(Data records)
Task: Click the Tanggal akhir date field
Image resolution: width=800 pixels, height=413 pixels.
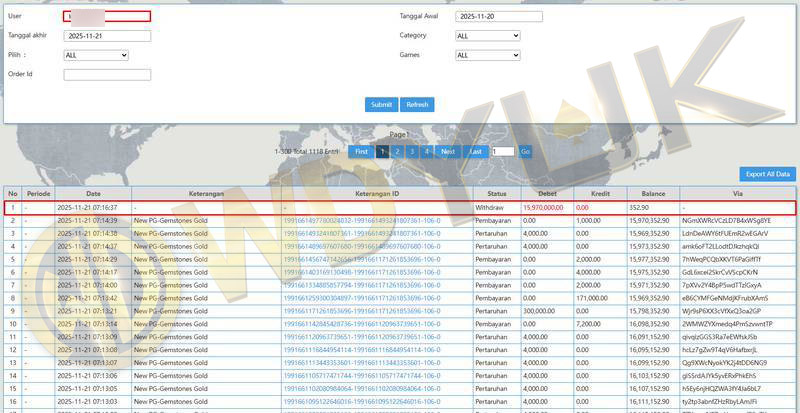Action: (x=107, y=36)
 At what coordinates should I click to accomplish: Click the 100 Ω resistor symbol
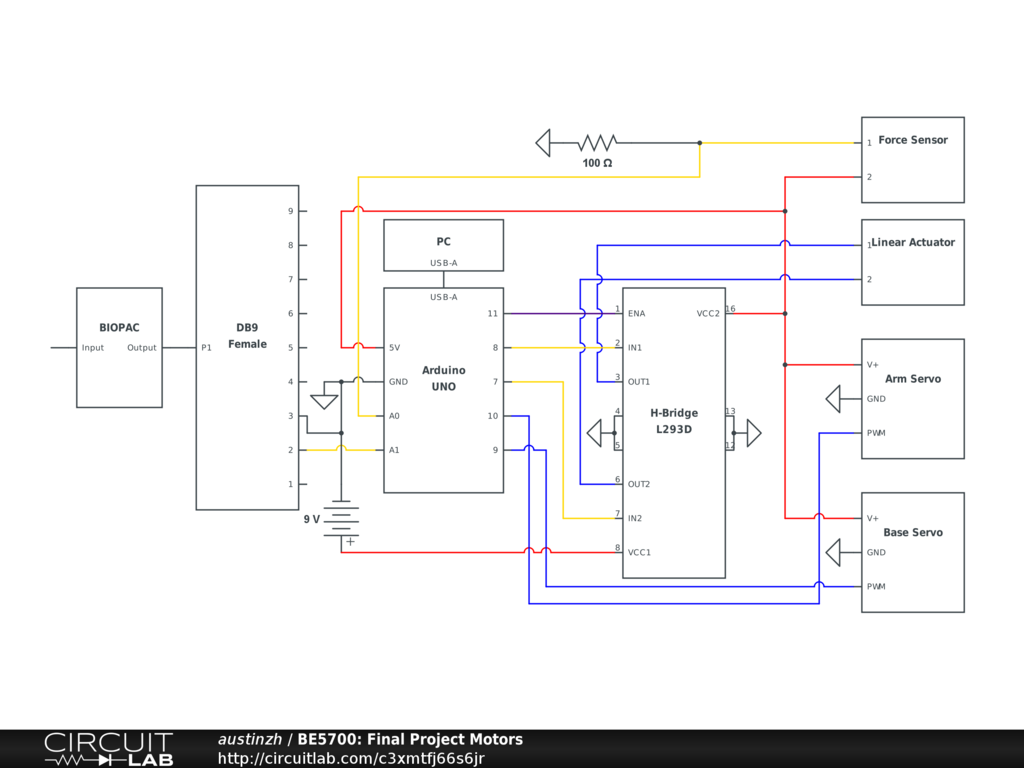point(598,143)
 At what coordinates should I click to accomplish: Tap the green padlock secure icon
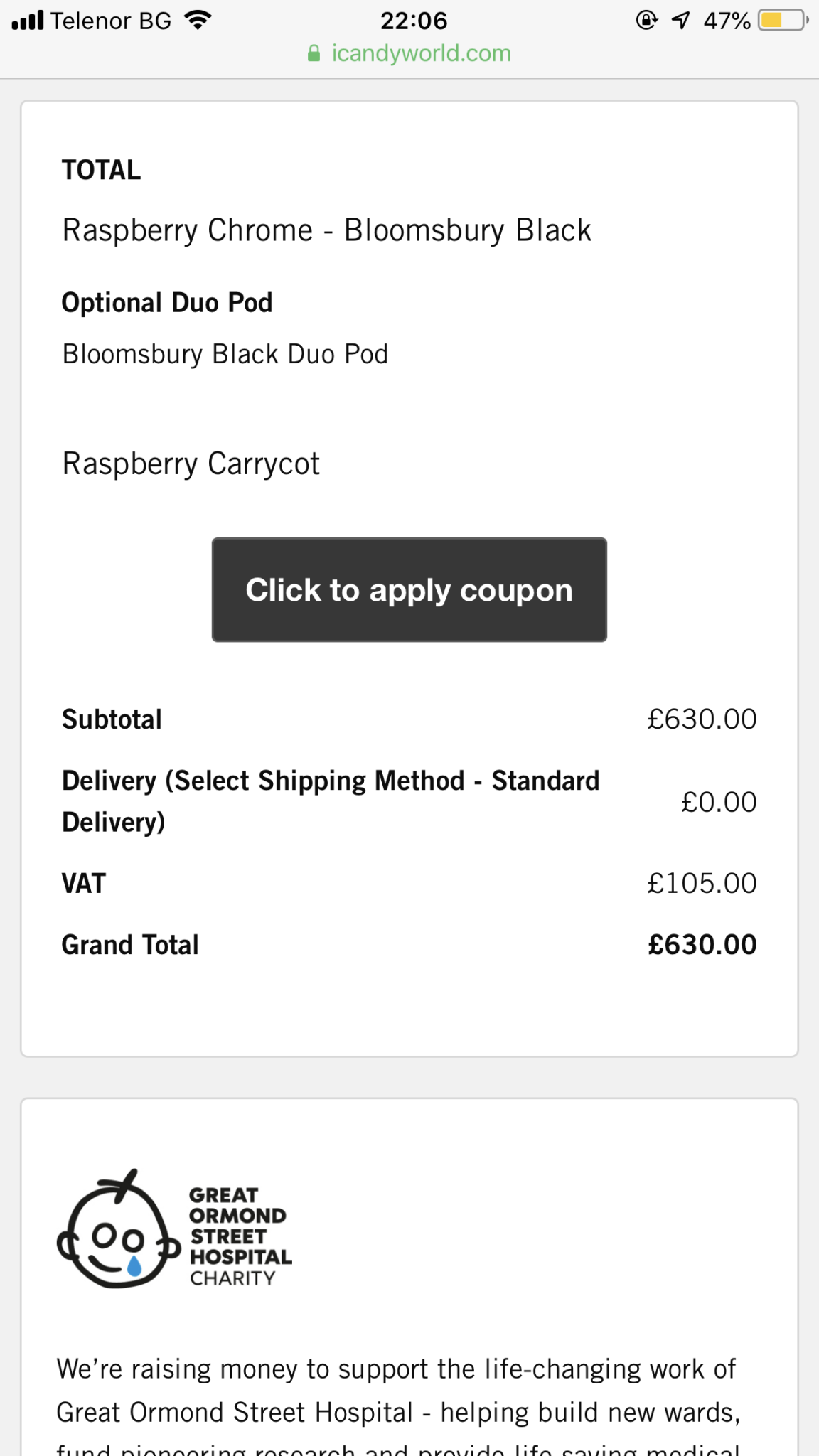pos(314,54)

Work to be completed:
Your task is to retype the records above in full and exactly, omitting the pictures.

Task result:
Task: Click the Tanggal akhir date field
Image resolution: width=800 pixels, height=413 pixels.
Action: (x=107, y=36)
 At what coordinates should I click to accomplish: Click the 100 Ω resistor symbol
point(598,143)
 At what coordinates should I click to accomplish: Tap the green padlock secure icon
pos(314,54)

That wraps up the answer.